A multidisciplinary team of neurological surgeons, radiation oncologists, medical physicists, radiologists, nurses, computer specialists, and physician assistants unite to provide the patient with comprehensive, advanced care before, during, and after the procedure. Trained anesthesiologists are available when required for pediatric cases (we have more experience than any other center). Neurosurgeons provide and direct every step of the procedure.
Patients are selected for radiosurgery after thorough review of all prior records and imaging studies. After admission to the hospital, the patient undergoes placement of a stereotactic frame—a mechanical guiding device that helps position the patient in the Gamma Knife—to the head.
The patient may be given a mild oral or intravenous sedative. The location of the brain target is identified by advanced imaging technology, such as magnetic resonance imaging (MRI), computed tomography (CT), magnetoencephalography (MEG), or on occasion, cerebral angiography. Then, the stereotactic frame is used to position the patient’s head within a large, helmet-like device with small openings called “collimator ports.” Radiation beams are adjusted through these ports to direct the appropriate amount of energy precisely at the target tissue.

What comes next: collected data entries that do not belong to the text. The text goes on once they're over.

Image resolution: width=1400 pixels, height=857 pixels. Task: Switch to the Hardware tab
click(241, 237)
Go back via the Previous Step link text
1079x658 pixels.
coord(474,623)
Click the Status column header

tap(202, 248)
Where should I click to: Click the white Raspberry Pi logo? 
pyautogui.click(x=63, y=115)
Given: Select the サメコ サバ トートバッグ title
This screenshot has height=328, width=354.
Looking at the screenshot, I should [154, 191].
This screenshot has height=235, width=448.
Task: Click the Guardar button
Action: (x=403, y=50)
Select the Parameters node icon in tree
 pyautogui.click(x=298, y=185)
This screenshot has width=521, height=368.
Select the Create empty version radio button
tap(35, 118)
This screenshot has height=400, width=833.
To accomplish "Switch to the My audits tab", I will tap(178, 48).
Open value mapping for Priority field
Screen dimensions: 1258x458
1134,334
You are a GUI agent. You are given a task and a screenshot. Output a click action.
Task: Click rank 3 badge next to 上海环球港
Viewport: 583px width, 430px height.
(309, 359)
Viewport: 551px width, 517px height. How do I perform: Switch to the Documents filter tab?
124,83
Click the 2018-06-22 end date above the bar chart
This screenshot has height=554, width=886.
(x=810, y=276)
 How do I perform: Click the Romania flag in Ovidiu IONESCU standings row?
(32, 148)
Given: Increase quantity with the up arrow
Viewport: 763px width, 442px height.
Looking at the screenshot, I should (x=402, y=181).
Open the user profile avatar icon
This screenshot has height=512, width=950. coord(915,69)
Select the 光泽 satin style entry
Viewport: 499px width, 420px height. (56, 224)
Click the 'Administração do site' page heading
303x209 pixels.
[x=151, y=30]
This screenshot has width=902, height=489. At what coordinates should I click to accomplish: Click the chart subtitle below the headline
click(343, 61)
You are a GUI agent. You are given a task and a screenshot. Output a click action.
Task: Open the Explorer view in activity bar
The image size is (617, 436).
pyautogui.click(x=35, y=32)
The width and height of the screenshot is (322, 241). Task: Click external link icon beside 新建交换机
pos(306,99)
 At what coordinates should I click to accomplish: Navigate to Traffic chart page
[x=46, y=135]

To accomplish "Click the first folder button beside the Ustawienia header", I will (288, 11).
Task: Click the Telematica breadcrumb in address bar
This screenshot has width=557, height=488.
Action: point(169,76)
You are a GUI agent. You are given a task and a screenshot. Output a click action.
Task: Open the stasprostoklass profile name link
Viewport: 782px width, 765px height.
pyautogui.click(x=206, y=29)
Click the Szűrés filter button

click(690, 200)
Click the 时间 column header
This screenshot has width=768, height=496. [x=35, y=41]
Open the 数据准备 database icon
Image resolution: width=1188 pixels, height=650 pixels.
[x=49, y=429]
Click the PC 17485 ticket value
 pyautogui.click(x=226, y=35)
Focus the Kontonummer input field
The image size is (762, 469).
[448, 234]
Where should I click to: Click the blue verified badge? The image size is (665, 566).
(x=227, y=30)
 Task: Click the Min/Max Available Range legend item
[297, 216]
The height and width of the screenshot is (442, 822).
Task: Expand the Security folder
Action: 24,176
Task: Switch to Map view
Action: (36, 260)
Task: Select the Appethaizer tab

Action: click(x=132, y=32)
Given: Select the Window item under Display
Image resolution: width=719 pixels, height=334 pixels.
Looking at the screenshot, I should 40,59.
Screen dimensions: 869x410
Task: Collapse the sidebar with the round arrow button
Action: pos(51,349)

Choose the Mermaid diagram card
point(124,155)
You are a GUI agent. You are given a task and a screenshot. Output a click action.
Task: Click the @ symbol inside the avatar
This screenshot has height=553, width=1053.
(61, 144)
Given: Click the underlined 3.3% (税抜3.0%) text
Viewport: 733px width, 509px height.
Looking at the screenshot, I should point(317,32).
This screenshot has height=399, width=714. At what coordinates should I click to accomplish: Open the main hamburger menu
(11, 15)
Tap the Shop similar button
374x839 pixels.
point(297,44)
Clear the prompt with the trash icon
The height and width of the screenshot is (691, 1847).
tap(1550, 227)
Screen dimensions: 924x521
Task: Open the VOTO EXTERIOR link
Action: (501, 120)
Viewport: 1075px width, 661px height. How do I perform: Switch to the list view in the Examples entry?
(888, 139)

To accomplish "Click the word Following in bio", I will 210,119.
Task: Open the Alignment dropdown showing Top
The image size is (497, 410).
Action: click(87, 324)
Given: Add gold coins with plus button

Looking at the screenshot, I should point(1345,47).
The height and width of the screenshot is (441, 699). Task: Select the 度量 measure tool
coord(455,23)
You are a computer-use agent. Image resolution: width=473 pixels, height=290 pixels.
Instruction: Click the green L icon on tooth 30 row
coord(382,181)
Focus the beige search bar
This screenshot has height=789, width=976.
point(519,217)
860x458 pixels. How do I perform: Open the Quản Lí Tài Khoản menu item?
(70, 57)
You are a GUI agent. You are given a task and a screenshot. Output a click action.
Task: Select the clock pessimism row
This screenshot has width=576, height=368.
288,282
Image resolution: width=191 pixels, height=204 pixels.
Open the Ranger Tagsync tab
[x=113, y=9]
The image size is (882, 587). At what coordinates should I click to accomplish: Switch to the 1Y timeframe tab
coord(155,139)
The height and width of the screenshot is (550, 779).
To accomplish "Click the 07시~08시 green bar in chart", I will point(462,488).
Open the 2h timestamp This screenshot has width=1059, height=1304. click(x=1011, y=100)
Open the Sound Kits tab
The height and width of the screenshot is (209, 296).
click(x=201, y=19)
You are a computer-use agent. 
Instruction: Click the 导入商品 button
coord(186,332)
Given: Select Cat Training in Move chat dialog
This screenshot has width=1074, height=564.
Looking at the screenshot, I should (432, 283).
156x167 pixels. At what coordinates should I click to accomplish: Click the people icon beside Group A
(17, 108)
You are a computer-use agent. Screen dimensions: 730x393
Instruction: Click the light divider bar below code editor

The Gamma Knife suite at UPMC Presbyterian is an expansive area of patient-prep and dose-planning rooms designed for efficient patient evaluation and intraoperative care and to maximize patient care and comfort. The units themselves are housed in specially shielded rooms equipped with video monitoring and patient-doctor communication equipment. The suite also contains equipment to anesthetize the patient if necessary. Family or friends wait in a comfortable waiting room nearby.